--- Work order ---
Go through the material below, tally each line containing "icons", and write the tally alone.

--- Data ---
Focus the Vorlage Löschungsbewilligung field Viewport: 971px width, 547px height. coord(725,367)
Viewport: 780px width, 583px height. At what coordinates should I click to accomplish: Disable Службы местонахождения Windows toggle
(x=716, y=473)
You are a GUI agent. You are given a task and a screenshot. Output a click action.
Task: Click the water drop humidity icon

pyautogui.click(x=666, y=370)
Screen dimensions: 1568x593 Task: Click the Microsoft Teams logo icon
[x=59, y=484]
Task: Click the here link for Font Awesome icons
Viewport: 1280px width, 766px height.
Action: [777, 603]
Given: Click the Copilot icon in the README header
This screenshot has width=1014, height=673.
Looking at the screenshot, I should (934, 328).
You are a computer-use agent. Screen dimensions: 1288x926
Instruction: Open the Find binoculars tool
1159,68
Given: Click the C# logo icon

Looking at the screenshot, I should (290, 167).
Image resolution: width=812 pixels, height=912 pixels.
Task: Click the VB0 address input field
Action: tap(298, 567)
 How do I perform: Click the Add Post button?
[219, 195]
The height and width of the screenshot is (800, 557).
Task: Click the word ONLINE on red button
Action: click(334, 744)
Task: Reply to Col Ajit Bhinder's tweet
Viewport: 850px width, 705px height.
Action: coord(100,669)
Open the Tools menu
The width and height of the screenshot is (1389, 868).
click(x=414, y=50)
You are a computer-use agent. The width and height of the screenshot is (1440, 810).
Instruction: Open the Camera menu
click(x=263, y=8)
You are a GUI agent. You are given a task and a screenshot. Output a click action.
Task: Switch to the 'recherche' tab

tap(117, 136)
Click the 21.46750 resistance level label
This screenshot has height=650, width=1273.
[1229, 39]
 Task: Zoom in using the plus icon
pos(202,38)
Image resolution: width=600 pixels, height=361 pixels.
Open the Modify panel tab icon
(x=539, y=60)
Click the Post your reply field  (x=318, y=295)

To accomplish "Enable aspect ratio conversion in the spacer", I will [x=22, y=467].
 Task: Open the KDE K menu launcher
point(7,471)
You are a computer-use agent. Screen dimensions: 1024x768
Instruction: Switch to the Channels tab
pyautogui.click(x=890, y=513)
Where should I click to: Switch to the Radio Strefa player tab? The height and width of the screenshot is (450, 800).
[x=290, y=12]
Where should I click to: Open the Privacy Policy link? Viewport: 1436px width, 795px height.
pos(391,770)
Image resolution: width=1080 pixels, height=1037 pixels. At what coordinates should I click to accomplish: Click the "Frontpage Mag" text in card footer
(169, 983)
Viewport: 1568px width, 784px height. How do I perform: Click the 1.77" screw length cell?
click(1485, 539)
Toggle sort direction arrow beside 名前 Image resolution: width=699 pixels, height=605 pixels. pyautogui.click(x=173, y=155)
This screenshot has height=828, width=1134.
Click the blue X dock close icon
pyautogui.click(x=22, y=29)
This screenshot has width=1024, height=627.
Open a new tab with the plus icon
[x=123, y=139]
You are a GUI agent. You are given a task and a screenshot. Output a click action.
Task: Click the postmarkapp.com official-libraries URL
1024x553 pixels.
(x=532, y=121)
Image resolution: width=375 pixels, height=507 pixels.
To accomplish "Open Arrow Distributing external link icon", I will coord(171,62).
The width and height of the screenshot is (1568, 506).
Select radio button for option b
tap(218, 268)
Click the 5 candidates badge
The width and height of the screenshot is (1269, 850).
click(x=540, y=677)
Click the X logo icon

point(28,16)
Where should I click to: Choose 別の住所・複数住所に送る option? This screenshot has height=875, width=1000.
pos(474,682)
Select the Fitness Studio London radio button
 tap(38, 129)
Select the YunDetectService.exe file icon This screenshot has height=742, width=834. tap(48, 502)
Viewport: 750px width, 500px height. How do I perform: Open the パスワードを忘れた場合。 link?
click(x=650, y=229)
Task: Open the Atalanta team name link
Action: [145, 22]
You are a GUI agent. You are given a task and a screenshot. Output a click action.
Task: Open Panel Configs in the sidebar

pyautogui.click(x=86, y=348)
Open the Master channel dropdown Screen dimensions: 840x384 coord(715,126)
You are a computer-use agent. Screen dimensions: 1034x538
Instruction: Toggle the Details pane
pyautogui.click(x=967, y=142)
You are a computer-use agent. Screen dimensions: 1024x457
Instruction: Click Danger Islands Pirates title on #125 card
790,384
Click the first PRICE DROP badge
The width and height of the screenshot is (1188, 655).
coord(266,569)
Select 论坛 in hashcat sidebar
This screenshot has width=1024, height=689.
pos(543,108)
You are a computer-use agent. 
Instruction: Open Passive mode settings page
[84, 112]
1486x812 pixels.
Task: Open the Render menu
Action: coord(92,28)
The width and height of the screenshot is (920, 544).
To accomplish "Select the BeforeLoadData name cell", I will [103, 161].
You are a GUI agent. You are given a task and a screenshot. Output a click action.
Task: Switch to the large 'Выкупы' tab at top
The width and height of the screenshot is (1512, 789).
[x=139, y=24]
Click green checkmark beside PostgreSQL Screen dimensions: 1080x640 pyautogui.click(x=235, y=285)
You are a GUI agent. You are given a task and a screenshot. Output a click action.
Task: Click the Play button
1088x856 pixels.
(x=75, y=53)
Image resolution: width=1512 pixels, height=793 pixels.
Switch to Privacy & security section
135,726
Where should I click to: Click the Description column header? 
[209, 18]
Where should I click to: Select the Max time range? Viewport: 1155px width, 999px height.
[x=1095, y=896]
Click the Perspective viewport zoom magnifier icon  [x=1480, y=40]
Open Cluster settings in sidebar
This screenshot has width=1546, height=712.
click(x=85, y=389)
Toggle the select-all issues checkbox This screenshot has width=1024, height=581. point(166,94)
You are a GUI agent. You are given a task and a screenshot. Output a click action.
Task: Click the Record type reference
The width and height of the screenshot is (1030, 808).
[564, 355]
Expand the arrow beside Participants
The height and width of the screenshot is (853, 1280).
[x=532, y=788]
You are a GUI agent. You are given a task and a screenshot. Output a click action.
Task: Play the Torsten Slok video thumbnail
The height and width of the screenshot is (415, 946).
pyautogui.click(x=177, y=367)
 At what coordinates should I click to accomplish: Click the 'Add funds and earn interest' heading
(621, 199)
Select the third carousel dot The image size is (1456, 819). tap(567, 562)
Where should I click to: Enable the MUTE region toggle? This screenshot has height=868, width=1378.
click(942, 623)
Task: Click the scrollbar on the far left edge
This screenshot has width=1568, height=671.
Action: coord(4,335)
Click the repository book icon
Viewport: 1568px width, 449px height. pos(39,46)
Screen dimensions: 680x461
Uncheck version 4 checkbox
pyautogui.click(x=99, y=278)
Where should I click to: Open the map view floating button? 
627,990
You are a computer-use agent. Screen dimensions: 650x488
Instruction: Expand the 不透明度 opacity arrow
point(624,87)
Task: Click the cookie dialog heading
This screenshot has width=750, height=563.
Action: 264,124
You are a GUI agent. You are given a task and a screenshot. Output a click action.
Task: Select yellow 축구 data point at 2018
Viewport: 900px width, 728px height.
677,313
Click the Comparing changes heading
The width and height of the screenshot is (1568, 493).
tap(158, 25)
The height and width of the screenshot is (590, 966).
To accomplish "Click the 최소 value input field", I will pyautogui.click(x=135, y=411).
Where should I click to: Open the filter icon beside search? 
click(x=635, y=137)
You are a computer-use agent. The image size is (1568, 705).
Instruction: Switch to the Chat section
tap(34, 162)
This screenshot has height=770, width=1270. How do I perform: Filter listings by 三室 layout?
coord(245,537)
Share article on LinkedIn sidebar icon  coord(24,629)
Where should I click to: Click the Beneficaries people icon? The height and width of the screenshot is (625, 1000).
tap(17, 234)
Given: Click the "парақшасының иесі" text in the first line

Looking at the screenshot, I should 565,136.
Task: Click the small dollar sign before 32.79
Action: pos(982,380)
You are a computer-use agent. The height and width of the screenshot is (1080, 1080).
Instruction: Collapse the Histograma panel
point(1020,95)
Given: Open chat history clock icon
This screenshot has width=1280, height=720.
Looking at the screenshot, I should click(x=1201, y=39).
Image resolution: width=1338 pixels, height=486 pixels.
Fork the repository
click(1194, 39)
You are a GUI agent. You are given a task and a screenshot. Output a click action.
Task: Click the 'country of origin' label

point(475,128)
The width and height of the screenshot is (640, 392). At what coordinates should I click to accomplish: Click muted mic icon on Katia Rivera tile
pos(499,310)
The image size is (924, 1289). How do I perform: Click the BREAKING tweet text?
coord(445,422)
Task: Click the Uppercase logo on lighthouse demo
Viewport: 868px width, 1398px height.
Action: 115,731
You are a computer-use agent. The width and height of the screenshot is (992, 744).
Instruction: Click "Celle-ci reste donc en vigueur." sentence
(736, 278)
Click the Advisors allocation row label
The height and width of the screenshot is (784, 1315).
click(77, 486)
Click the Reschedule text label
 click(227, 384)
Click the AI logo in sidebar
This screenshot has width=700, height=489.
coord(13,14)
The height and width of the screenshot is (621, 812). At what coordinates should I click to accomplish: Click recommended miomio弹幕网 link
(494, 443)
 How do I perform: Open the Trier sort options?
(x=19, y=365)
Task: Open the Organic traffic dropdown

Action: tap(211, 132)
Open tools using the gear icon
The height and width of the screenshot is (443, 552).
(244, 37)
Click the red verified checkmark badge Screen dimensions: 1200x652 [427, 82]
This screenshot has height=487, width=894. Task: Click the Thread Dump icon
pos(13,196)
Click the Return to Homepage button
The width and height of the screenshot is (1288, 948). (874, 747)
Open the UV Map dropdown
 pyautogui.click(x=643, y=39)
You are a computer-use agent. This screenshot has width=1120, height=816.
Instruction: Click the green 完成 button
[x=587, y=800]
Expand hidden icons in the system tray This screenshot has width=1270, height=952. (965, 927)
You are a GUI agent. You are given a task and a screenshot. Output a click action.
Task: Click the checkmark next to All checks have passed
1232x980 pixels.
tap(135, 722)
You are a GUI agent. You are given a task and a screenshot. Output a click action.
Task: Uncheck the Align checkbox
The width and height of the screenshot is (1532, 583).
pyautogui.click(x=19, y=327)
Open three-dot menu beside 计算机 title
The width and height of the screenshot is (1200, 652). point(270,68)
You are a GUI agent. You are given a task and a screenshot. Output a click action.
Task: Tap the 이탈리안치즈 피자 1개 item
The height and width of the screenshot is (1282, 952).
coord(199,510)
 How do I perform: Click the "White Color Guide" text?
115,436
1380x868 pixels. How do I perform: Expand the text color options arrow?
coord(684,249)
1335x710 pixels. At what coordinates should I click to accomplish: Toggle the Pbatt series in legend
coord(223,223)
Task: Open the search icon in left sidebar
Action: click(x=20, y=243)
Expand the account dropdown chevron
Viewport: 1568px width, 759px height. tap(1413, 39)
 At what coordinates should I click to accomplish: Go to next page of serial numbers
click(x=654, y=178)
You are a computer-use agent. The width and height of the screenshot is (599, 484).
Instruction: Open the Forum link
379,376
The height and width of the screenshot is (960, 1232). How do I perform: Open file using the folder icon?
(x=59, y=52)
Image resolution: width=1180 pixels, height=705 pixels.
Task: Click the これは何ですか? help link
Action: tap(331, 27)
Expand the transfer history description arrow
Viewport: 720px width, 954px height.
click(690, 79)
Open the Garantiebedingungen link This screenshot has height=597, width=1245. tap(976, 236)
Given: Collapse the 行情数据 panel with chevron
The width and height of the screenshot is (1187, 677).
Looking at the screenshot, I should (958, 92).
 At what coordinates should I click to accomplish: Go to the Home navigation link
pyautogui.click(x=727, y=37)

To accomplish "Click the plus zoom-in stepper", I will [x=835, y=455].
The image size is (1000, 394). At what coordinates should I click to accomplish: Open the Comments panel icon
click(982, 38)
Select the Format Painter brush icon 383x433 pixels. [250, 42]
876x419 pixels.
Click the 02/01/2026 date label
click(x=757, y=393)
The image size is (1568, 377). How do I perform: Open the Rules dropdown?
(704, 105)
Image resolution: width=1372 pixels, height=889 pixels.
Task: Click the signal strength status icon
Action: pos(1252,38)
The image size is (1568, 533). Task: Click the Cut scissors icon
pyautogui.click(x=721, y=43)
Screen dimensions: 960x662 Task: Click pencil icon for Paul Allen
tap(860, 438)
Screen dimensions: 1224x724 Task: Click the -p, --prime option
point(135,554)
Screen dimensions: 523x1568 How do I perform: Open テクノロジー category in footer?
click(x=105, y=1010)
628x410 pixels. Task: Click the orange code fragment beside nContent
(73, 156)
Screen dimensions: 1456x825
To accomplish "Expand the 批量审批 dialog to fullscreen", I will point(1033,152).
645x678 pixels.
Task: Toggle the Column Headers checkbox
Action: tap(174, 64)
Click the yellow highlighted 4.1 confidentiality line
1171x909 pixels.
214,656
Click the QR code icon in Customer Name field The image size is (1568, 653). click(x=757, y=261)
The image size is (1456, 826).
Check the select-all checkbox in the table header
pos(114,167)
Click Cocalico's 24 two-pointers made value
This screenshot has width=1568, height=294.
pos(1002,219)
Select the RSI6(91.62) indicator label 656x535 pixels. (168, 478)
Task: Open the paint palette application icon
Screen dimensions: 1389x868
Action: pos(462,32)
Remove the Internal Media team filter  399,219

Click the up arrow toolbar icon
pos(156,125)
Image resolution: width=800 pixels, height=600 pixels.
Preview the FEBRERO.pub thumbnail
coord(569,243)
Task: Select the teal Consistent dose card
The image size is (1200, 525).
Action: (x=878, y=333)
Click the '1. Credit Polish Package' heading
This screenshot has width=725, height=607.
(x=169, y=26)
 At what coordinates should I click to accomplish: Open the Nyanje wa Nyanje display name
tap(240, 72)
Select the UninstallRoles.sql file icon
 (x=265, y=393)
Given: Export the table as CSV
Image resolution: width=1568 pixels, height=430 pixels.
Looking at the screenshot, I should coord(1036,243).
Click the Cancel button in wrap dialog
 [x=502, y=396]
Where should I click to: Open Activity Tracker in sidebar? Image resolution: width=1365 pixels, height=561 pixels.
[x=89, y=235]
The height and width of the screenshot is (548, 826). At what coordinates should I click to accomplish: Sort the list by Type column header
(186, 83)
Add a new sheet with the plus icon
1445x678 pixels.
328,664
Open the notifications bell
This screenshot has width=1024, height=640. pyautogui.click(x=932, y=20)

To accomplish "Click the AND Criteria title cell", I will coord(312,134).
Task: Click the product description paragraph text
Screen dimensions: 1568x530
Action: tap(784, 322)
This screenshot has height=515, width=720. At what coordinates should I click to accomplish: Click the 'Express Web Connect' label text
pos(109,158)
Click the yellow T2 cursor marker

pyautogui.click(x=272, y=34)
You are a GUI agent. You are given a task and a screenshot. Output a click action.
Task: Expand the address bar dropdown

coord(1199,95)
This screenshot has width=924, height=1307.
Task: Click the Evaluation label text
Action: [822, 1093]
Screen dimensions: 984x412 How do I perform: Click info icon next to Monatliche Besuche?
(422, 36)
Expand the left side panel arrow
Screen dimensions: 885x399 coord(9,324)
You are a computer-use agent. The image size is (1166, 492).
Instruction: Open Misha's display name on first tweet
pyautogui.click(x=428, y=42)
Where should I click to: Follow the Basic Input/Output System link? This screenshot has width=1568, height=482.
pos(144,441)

--- Task response ---
2